Quesito con risposta a cura di Claudia Buonsante

 

Si, deve disporsi l’annullamento con rinvio ex art. 105 c.p.a. della sentenza di primo grado che abbia erroneamente dichiarato l’inammissibilità del ricorso per difetto di interesse (Consiglio di Stato, sez. IV, 9 aprile 2025, n. 3009).

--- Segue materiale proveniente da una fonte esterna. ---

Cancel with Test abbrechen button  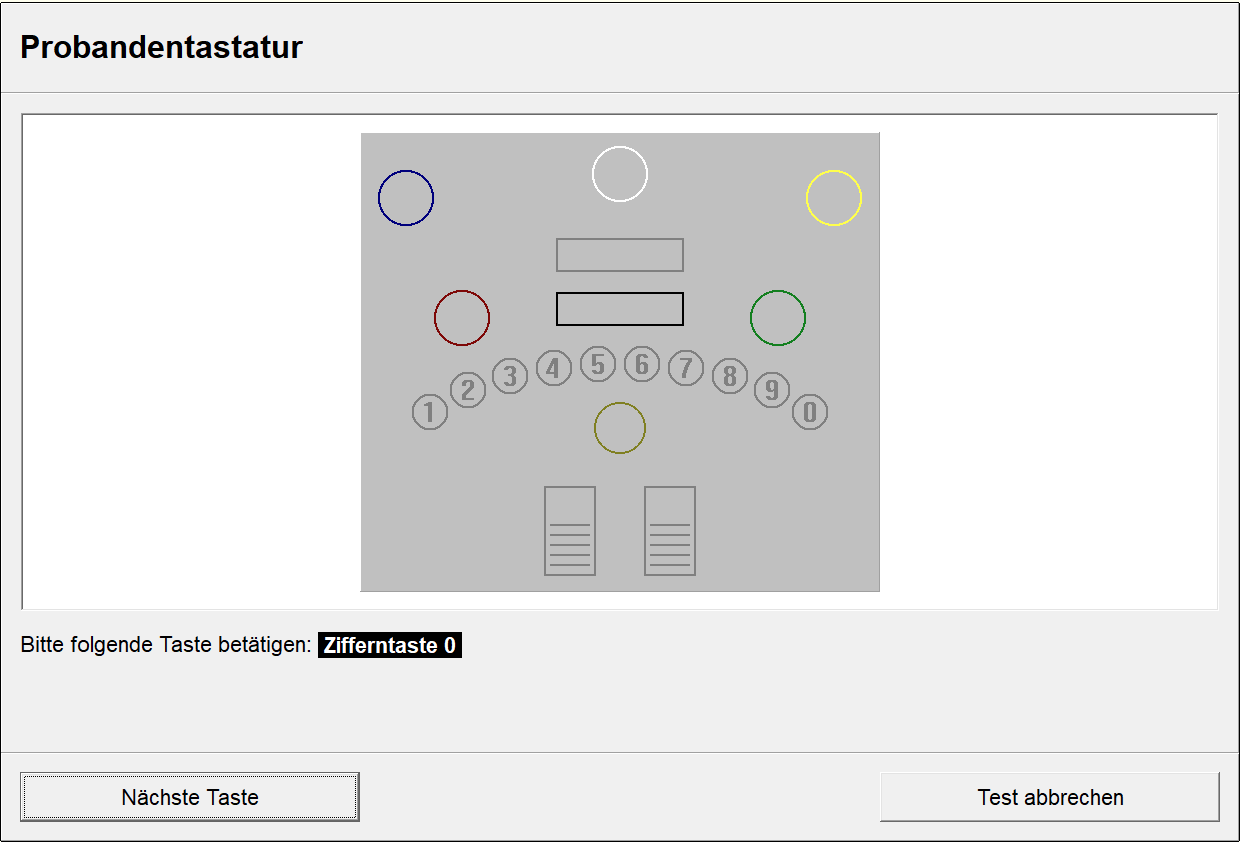click(x=1050, y=797)
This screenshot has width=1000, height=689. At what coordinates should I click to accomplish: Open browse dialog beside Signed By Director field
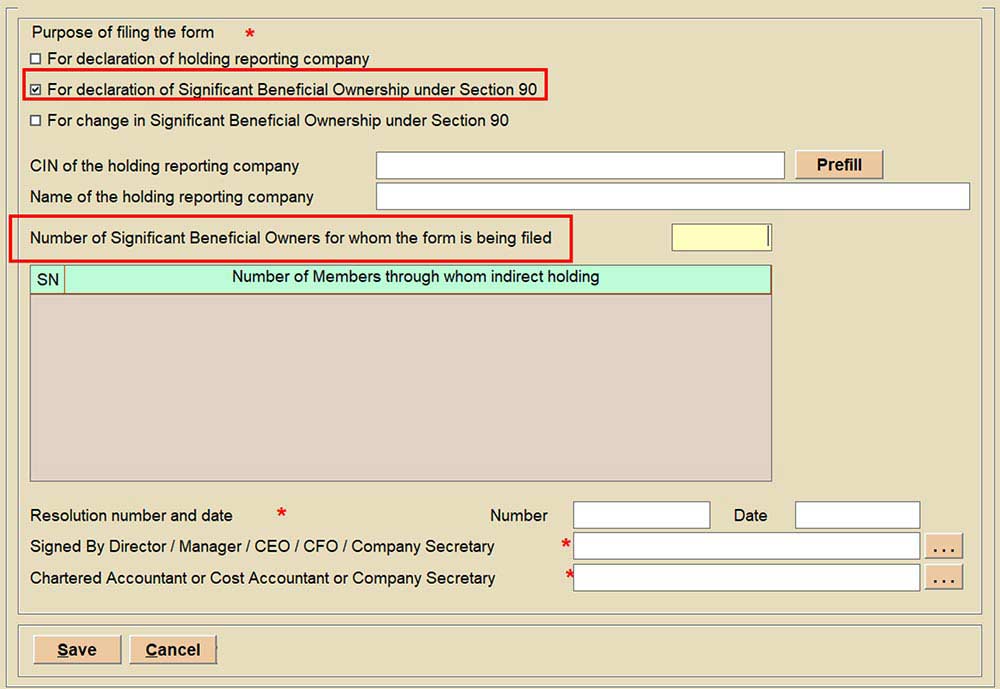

I Giudici di Palazzo Spada evidenziano che deve disporsi l’annullamento con rinvio ex art. 105 c.p.a. della sentenza del giudice di primo grado che abbia erroneamente dichiarato l’inammissibilità del ricorso per difetto di interesse. In tale contesto, rileva quanto stabilito dall’Adunanza plenaria del Consiglio di Stato 20 novembre 2024, n. 16, secondo la quale le pronunce di inammissibilità che omettono l’esame del merito danno luogo ad una pronuncia di annullamento con rinvio, ai sensi dell’art. 105 c.p.a., in ragione della nullità della sentenza per motivazione apparente. Tale orientamento è coerente con quanto già affermato dalle sent. 10 e 11/2018 dell’Adunanza Plenaria, le quali hanno sottolineato come anche un errore di rito manifestamente erroneo, che impedisca l’esame dei motivi di ricorso, integri i presupposti per l’annullamento con rinvio. In particolare, l’Adunanza ha chiarito che la ricostruzione del quadro normativo consente di rendere coerenti tra loro le disciplinate dall’art. 105 c.p.a., in quanto sia in caso di nullità della sentenza (per palese errore di giudizio sulle condizioni dell’azione) che in quelli di erronea declinatoria di giurisdizione o competenza, erronea estinzione o perenzione, viene in rilievo non qualsiasi errore di giudizio, ma quell’errore di giudizio che ha per conseguenza il mancato esame della totalità dei motivi di ricorso.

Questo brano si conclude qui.